Given Data, f(x) = |x|.

The function of mod x, shown as |x| always returns a positive value, i.e. |(+x)| or |(– x)| will give the value +x in return.

For a function f(x) to be invertible, the function must be one-one and onto.

The range of f(x) =∣x∣ is [0, ∞), (only non-negative numbers because of mod function).

While the co-domain of f(x) is given as R in the question. Hence f(x) is not onto.
(As every element in co-domain does not have a preimage in the domain, i.e. all the negative values in the co-domain are not mapped to any element in the domain because of the modulus function in the definition of f(x)).

Also, since f(x) = f (- x), f(x) is also not one-one in its domain.

Hence, f(x) is not invertible, i.e., the function ${{\text{f}}^{ - 1}}\left( {\text{x}} \right)$does not exist.
Option C is the right answer.

Note: In order to find the inverse, the function needs to be invertible.
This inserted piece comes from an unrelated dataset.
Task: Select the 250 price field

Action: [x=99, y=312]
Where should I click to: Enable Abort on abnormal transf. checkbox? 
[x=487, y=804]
For the function to be invertible it must be both one-one and onto.
One – one function also known as an injective function is a function that maps distinct elements of its domain to distinct elements of its codomain. In other words, every element of the function's codomain is the image of at most one element of its domain.

Onto function also known as a surjective function could be explained by considering two sets, Set A and Set B which consist of elements. If for every element of B there is at least one or more than one element matching with A then it is called onto function.